Monetary Value (courtesy of FanGraphs): $12.9 million

Regardless of what happens the rest of this season, the future of Odubel Herrera will be discussed heavily this offseason. When that discussion takes place, it’s important to factor in the team-friendly contract that Herrera has.

Though the 26-year-old has hit just .232 since the All-Star Break, a scorching-hot start to the season is a major reason why Herrera still has rather easily outplayed his salary in 2018. Again, that doesn’t mean that one can’t debate the future of Herrera this offseason. His defensive metrics have fallen off a cliff in 2018 and he’s on-pace to post the lowest fWAR of his major league career.

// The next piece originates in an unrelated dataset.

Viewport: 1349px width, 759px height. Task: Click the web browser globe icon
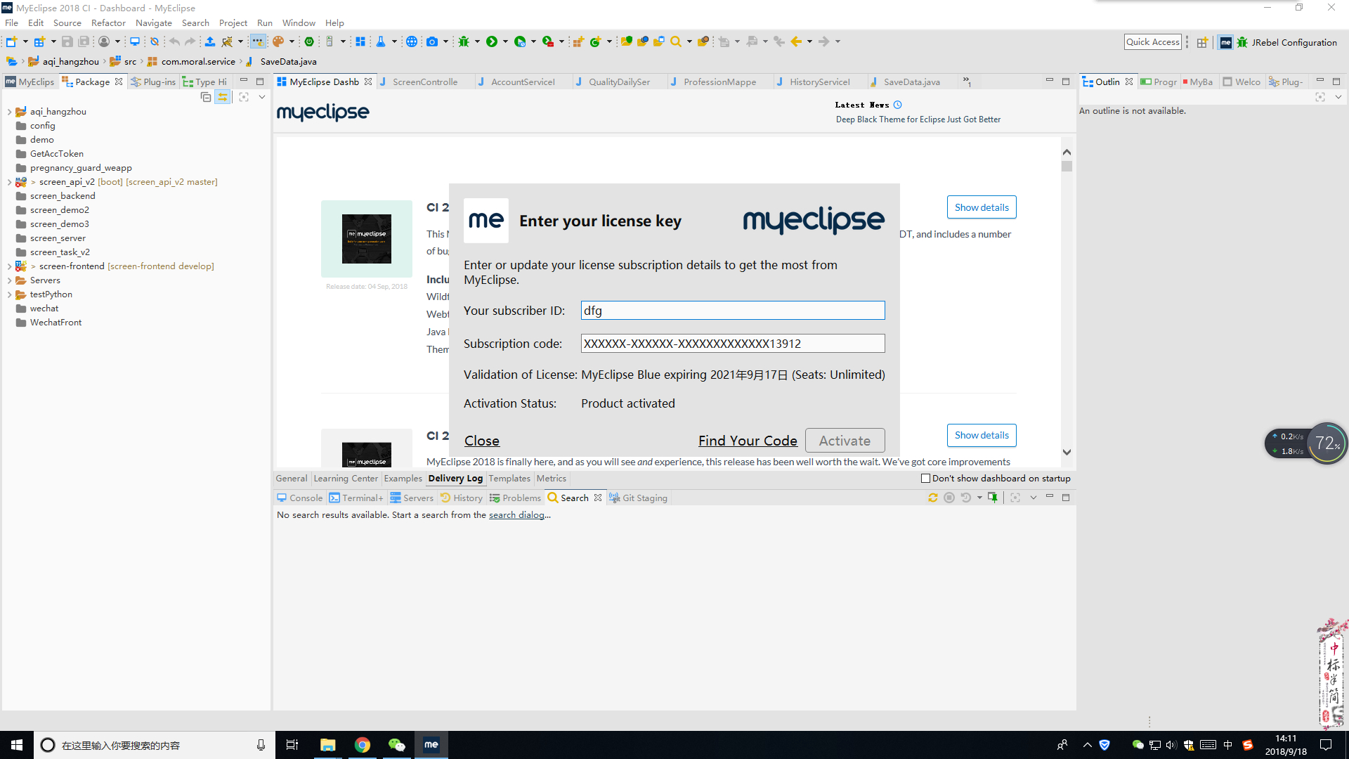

Still, Herrera is due under $25 million between 2019 and 2021. He also has very affordable team options for 2022 and 2023. In some senses that may make him a valuable trade asset. However, given the disappointing second-half that he’s had, it’s hard to imagine Herrera’s trade value being at a place that general manager Matt Klentak would be happy with. The guess here is that he’ll be a Phillie in 2019.

Right Fielder Nick Williams

Total Salary (courtesy of Spotrac): $553,000

Monetary Value (courtesy of FanGraphs): $6.2 million

For much of the season’s first month, Williams was the Phillies fourth outfielder. But after an impressive 313 at-bat debut in 2017, Williams seized the starting right fielder’s job from an underperforming Aaron Altherr. His .261/.333/.439 slash line with 17 home runs, 50 RBIs and a .771 OPS gives him a good chance to be starting in the team’s outfield somewhere next year.

With that said, Williams has -13 defensive runs saved, a -6.7 ultimate zone rating and a -11 defensive WAR. He’s never graded out well as a fielder, and the Phillies figure to prioritize fielding this offseason after what’s been a very disappointing season in the field for the team.

If Rhys Hoskins returns to first base in 2019, Williams will likely be the team’s starting left fielder. However, if Hoskins is in left field, Williams starting is much less sure. Odubel Herrera is under contract, and if Roman Quinn is healthy, he’s likely to see a major role in the team’s outfield in 2019. Oh, and there’s the looming possibility of Bryce Harper’s free-agency.

Williams has improved his walk percentage in 2018, while seeing a dip in his strikeout percentage. He also has hit over .400 as a pinch-hitter. Barring his inclusion in a major trade, Williams will be on the Phillies in 2019. It’s not entirely clear what his role will be.